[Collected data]
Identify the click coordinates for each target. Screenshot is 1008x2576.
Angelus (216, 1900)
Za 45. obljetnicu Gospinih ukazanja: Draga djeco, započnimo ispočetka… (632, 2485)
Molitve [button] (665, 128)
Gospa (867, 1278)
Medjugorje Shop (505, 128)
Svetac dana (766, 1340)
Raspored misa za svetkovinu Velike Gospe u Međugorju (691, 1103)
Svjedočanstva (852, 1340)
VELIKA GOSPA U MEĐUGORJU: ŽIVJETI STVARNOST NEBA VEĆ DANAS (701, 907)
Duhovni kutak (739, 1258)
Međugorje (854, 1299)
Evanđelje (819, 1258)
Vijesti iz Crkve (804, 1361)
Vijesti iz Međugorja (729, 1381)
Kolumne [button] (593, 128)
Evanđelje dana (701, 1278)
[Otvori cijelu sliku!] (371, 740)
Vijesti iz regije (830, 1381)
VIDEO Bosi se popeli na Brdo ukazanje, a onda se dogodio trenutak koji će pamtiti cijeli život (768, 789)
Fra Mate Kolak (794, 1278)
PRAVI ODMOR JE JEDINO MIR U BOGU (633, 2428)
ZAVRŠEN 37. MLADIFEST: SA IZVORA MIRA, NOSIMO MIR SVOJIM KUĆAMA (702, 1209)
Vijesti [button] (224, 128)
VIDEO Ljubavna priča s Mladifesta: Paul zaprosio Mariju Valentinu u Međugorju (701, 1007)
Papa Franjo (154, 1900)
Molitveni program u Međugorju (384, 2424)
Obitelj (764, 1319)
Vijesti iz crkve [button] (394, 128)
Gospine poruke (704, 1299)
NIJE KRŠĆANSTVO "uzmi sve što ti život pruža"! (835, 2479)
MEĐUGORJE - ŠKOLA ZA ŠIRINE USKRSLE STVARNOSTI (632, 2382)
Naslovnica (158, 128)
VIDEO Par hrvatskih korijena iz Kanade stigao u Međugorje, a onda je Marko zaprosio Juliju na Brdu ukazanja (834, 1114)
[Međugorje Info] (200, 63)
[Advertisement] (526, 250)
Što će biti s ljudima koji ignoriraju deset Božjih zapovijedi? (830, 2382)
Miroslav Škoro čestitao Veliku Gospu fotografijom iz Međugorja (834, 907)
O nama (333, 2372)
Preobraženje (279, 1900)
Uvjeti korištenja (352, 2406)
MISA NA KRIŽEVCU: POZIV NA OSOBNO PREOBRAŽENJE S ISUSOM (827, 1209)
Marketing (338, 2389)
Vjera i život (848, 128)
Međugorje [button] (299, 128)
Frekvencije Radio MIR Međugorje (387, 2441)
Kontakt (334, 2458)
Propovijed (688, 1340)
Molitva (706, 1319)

▶ [WORK TASK]: After locating the line with "Svjedočanstva (852, 1340)" above, return that line and every later line through the one with "Molitveni program u Međugorju (384, 2424)", word for word and with nothing else.

▶ [RESPONSE BELOW]:
Svjedočanstva (852, 1340)
VELIKA GOSPA U MEĐUGORJU: ŽIVJETI STVARNOST NEBA VEĆ DANAS (701, 907)
Duhovni kutak (739, 1258)
Međugorje (854, 1299)
Evanđelje (819, 1258)
Vijesti iz Crkve (804, 1361)
Vijesti iz Međugorja (729, 1381)
Kolumne [button] (593, 128)
Evanđelje dana (701, 1278)
[Otvori cijelu sliku!] (371, 740)
Vijesti iz regije (830, 1381)
VIDEO Bosi se popeli na Brdo ukazanje, a onda se dogodio trenutak koji će pamtiti cijeli život (768, 789)
Fra Mate Kolak (794, 1278)
PRAVI ODMOR JE JEDINO MIR U BOGU (633, 2428)
ZAVRŠEN 37. MLADIFEST: SA IZVORA MIRA, NOSIMO MIR SVOJIM KUĆAMA (702, 1209)
Vijesti [button] (224, 128)
VIDEO Ljubavna priča s Mladifesta: Paul zaprosio Mariju Valentinu u Međugorju (701, 1007)
Papa Franjo (154, 1900)
Molitveni program u Međugorju (384, 2424)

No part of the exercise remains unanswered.